UNITED STATES DISTRICT COURT SOUTHERN DISTRICT OF CALIFORNIA
May 20, 2020
Case No. 17-cv-2489-BAS-MDD (S.D. Cal. May. 20, 2020)

Opinion

Case No. 17-cv-2489-BAS-MDD

05-20-2020

DAVID BECERRA, et al., Plaintiffs, v. SAN DIEGO COMMUNITY COLLEGE DISTRICT, et al., Defendants.


ORDER GRANTING MOTION FOR JUDGMENT ON THE PLEADINGS

[ECF No. 35]

Plaintiffs David Becerra and Antonio Jimenez were Spanish instructors at San Diego City College. (Second Amended Complaint, "SAC," ECF No. 20, ¶¶ 1, 2.) Defendants Rosalinda Sandoval and Trudy Gerald were Plaintiffs' supervisors and employees of the San Diego Community College District ("College"). (Id. ¶¶ 6, 7.) The causes of action currently pending before the Court are: Count 1 against the College alleging discrimination against Plaintiffs based on age in that their class schedules were changed to inconvenient times; Count 2 against the College claiming retaliation because Plaintiffs lodged complaints against Sandoval; Count 4 against the College claiming the College failed to prevent harassment, discrimination and retaliation; and Count 5 against Sandoval and Gerald alleging intentional infliction of emotional distress.

Defendants now move for judgment on the pleadings claiming that all causes of action are barred by the doctrine of sovereign immunity. (ECF No. 35.) Plaintiffs responded to the Motion (ECF No. 44), and Defendants replied (ECF No. 46.) The Court held oral argument telephonically on May 20, 2020. Based on the papers submitted, the oral argument, and for the reasons stated below, the Court GRANTS the Motion.

I. PROCEDURAL HISTORY

Plaintiffs filed this case in December 2017. (ECF No. 1.) In March 2018, the Court set the matter for hearing on the issue of dismissal for want of prosecution under Rule 4(m) of the Federal Rules of Criminal Procedure because Plaintiffs had failed to serve the Complaint within 90 days of the filing date. (ECF No. 3.) Plaintiffs filed a service of process the next day. (ECF No. 4.)

At Defendants' request, the Court extended time for Defendants to respond to the Complaint. (ECF Nos. 6, 7.) On April 27, 2018, before Defendants responded, Plaintiffs filed a First Amended Complaint ("FAC"). (ECF No. 11.) The claims in the FAC fell into three categories: age discrimination, discrimination based on race/national origin, and retaliation. (Id.)

===============

Written task
In the court order, what did David Becerra and Antonio Jimenez work as at San Diego City College?

===============

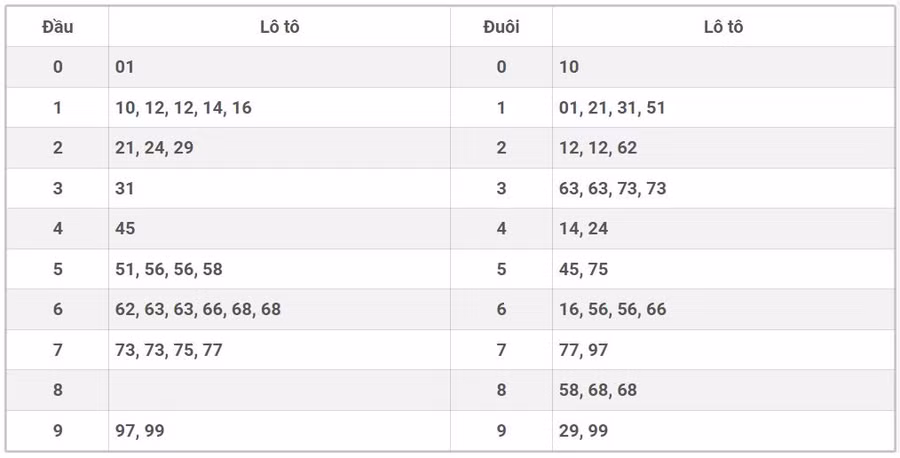Click the cell with 29, 99

(x=584, y=430)

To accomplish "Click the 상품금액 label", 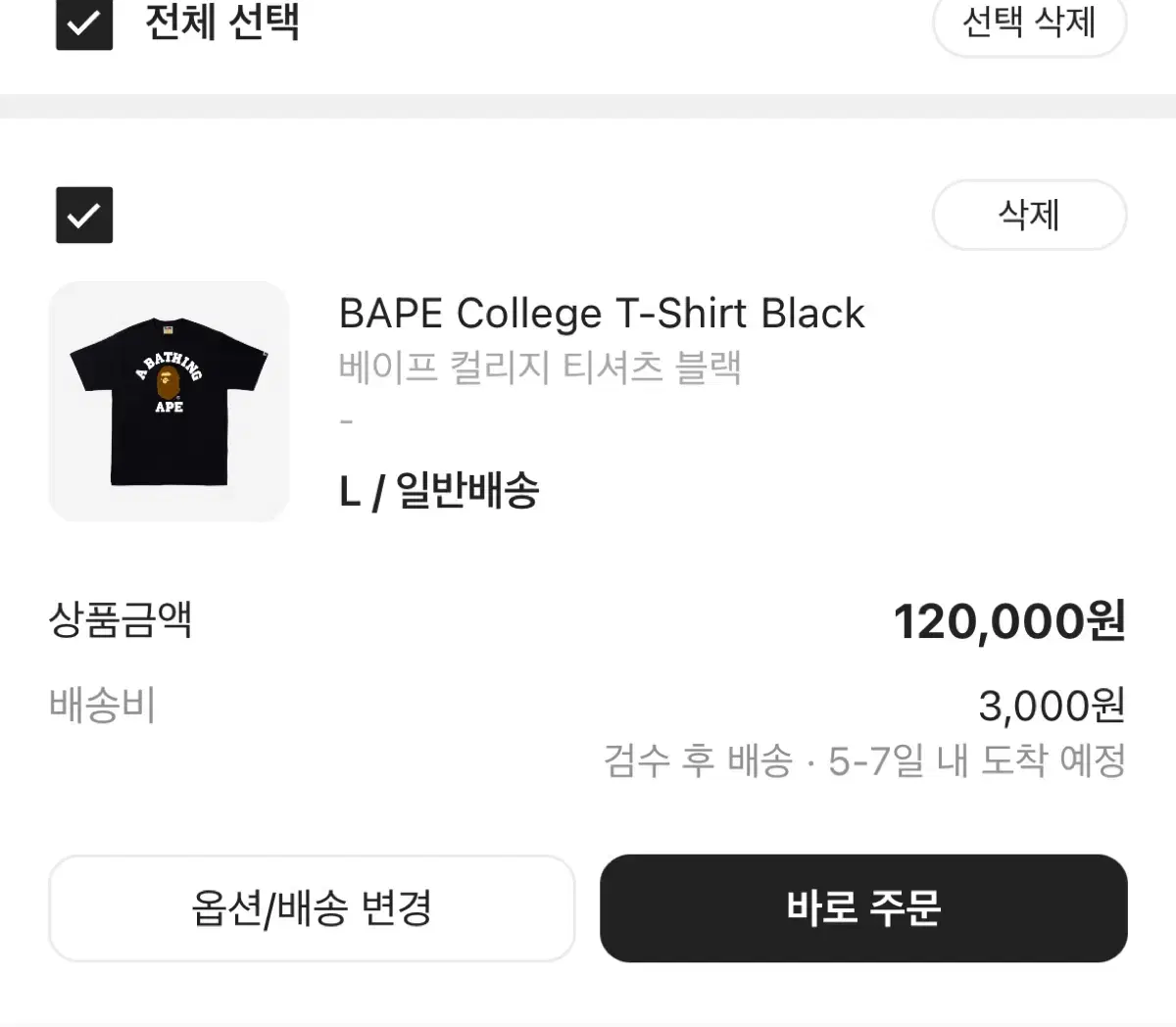I will click(121, 619).
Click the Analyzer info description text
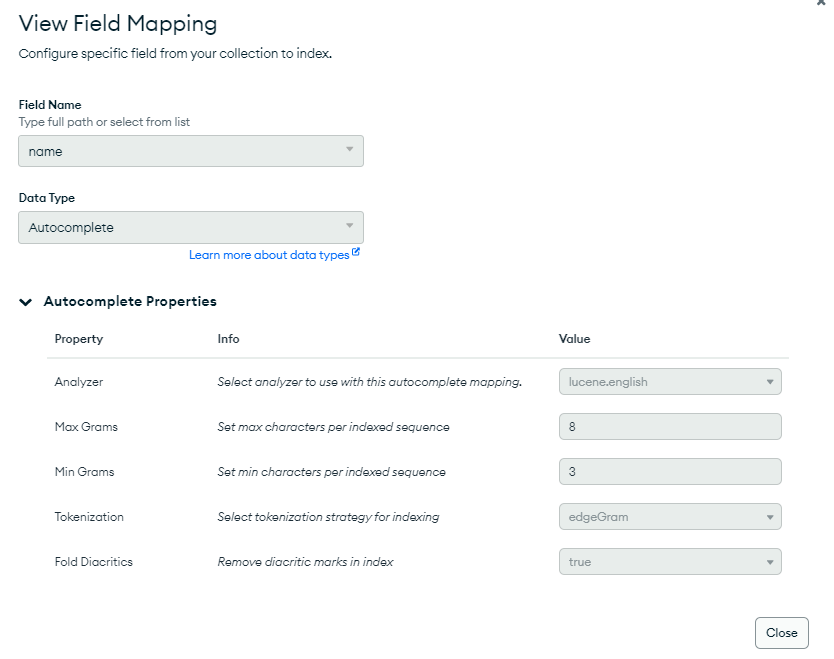 pos(369,382)
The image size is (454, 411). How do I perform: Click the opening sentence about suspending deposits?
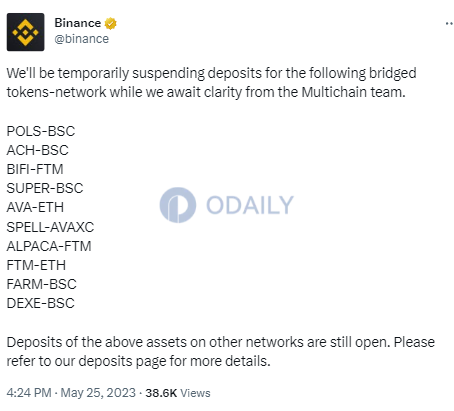click(x=211, y=82)

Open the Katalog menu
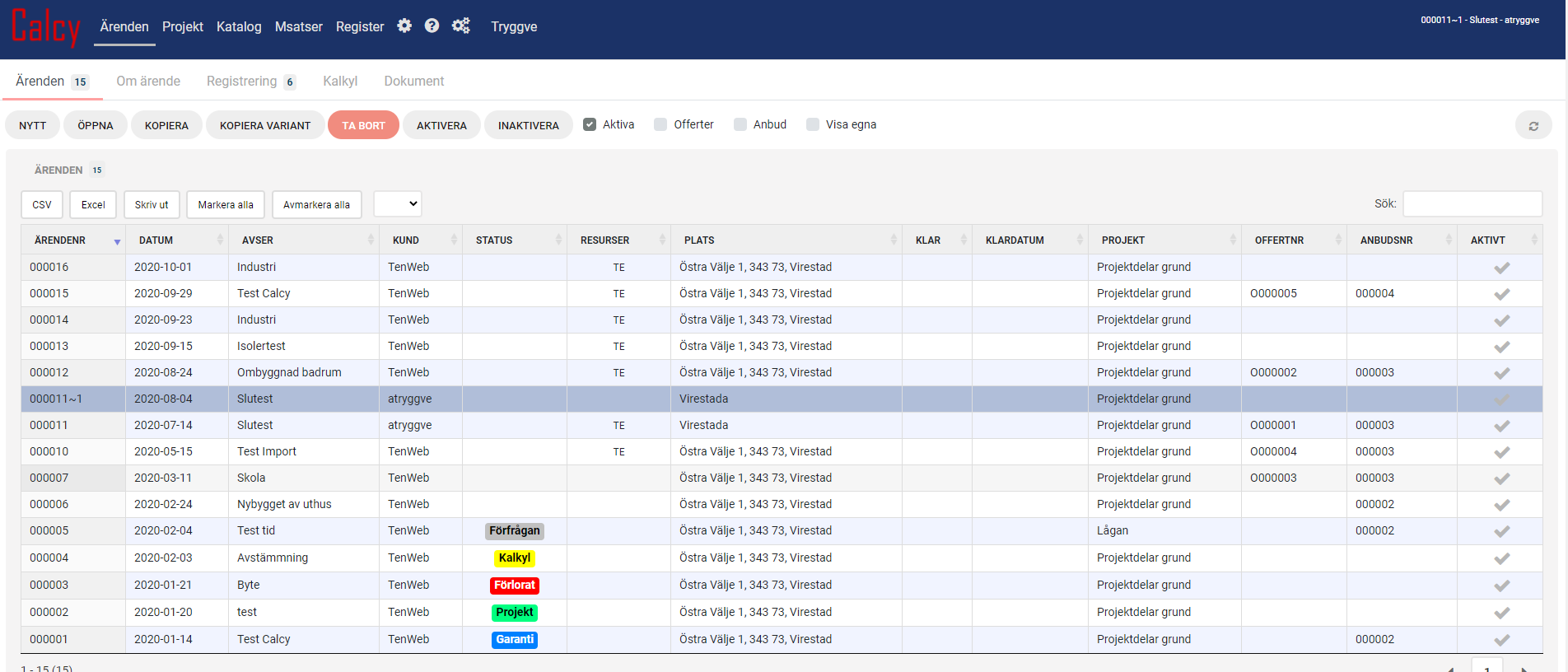click(x=239, y=27)
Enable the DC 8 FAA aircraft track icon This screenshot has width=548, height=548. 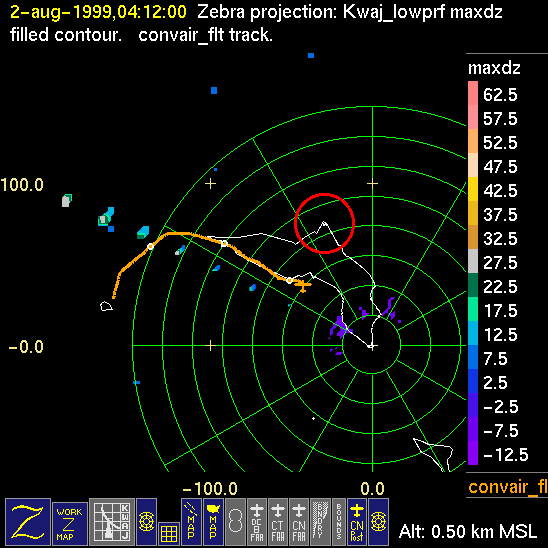coord(257,522)
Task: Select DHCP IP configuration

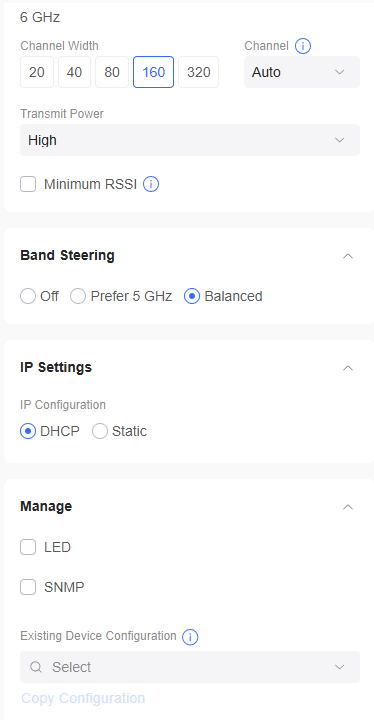Action: point(28,431)
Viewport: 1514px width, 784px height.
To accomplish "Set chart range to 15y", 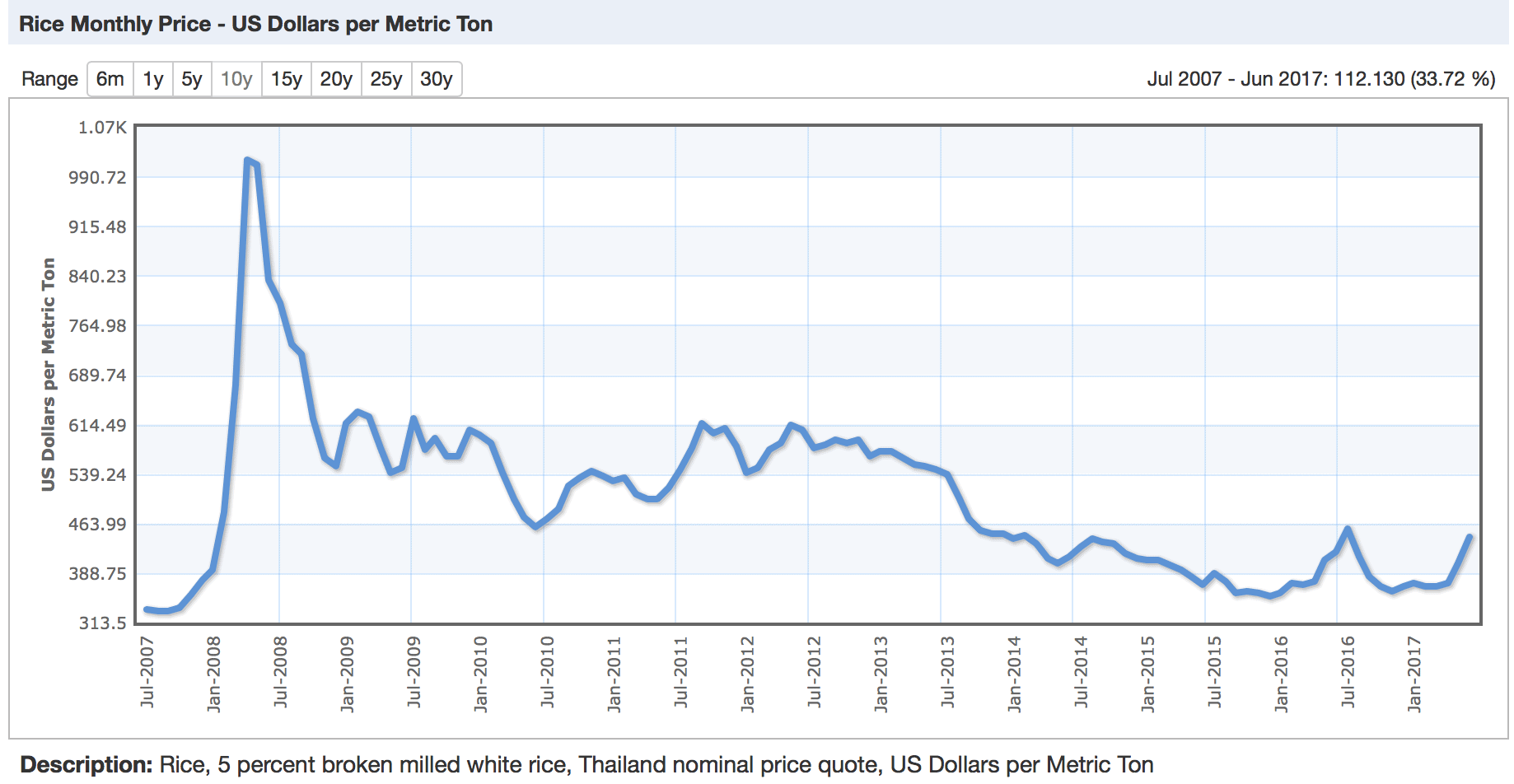I will pos(286,79).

===============

Full answer
They were Spanish instructors.